A OMS (Organização Mundial da Saúde) tem gradações em sua certificação. Isso é citado em ao menos uma lei anterior, a 14.124. É o texto que obriga a Anvisa (Agência Nacional de Vigilância Sanitária) a avaliar vacinas e medicamentos aprovados pelos seguintes órgãos. O Poder360 também grifou a parte que cita as gradações:
I – Food and Drug Administration (FDA), dos Estados Unidos da América;
II – European Medicines Agency (EMA), da União Europeia;
III – Pharmaceuticals and Medical Devices Agency (PMDA), do Japão;
IV – National Medical Products Administration (NMPA), da República Popular da China;
V – Medicines and Healthcare Products Regulatory Agency (MHRA), do Reino Unido da Grã-Bretanha e Irlanda do Norte;
VI – Ministry of Health of the Russian Federation, da Federação da Rússia;
VII – Central Drugs Standard Control Organization (CDSCO), da República da Índia;
VIII – Korea Disease Control and Prevention Agency (KDCA), da República da Coreia;
IX – Health Canada (HC), do Canadá;
X – Therapeutic Goods Administration (TGA), da Comunidade da Austrália;
XI – Administración Nacional de Medicamentos, Alimentos y Tecnología Médica (ANMAT), da República Argentina;
XII – outras autoridades sanitárias estrangeiras com reconhecimento internacional e certificadas, com nível de maturidade IV, pela Organização Mundial da Saúde (OMS) ou pelo International Council for Harmonisation of Technical Requirements for Pharmaceuticals for Human Use – Conselho Internacional para Harmonização de Requisitos Técnicos para Registro de Medicamentos de Uso Humano (ICH) e pelo Pharmaceutical Inspection Co-operation Scheme – Esquema de Cooperação em Inspeção Farmacêutica (PIC/S).
Alguns técnicos entendem que, caso o texto do relatório passe a vigorar, será utilizado o critério estipulado na lei 14.124. Outros julgam que poderão ser compradas pela iniciativa privada no Brasil vacinas aprovadas por qualquer das agências listadas pela OMS, mesmo as de menor prestígio.
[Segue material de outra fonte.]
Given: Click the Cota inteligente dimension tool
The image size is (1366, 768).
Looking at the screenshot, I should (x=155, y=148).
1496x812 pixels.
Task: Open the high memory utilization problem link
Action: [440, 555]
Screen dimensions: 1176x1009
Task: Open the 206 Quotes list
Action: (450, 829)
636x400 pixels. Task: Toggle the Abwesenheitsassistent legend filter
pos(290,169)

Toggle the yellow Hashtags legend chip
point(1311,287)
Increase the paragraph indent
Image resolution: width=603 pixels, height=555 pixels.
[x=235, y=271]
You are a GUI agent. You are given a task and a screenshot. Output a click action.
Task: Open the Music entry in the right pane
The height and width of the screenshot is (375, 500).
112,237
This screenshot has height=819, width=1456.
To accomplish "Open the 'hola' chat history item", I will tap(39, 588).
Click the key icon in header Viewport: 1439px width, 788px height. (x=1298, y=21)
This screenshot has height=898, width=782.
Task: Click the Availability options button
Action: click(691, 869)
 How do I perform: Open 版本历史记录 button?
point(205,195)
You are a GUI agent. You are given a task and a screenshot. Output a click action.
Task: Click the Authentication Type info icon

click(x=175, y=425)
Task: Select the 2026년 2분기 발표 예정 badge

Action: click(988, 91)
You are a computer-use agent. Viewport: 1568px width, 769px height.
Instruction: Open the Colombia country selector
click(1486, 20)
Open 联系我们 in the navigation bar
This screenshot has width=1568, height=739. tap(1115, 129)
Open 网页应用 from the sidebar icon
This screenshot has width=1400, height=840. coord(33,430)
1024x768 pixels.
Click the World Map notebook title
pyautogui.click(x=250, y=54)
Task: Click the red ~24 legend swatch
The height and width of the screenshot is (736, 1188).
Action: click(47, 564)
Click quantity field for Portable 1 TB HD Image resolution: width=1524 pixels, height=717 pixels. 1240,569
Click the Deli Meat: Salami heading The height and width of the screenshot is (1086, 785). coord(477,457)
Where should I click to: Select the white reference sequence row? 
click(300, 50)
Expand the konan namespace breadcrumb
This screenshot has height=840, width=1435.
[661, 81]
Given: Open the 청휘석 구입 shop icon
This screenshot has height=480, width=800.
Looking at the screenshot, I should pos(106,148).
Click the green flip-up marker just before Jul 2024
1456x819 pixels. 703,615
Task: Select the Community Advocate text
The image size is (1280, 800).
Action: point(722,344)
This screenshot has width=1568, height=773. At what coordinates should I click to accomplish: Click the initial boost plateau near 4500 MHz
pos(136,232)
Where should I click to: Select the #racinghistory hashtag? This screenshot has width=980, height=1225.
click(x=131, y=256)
“Eu coloco a possibilidade de comprar automaticamente, de qualquer organismo internacional que seja aprovado pela OMS”, disse Celina ao Poder360. Se forem consideradas apenas as autoridades sanitárias que o organismo internacional considera referência, serão as seguintes:
- BGTD (Canadá)
- CECMED (Cuba)
- COFEPRIS (México)
- EMA (Europa)
- FDA (Estados Unidos da América)
- KFDA (Coreia do Sul)
- TGA (Austrália).
A Anvisa também é considerada referência na área pela OMS.
O PT tentou retirar do texto a possibilidade de compra sem licença da Agência Nacional de Vigilância Sanitária.
O deputado Alexandre Padilha (PT-SP), que foi ministro da Saúde quando o PT esteve no poder, disse que era necessário impedir a seguinte situação:
“Empresário que comprar essa vacina aplicar tanto em si quanto nos seus trabalhadores uma vacina de baixa qualidade, que não foi reconhecida em nenhum dos grandes países do mundo”
“Qualquer autoridade sanitária de qualquer canto nesse mundo, se tiver uma vacina reconhecida naquele país, o empresário pode comprar essa vacina e aplicar nos seus trabalhadores sem qualquer avaliação da Anvisa”, disse Padilha.
O projeto, para vigorar, ainda precisa de análise do Senado. Depois, de sanção presidencial.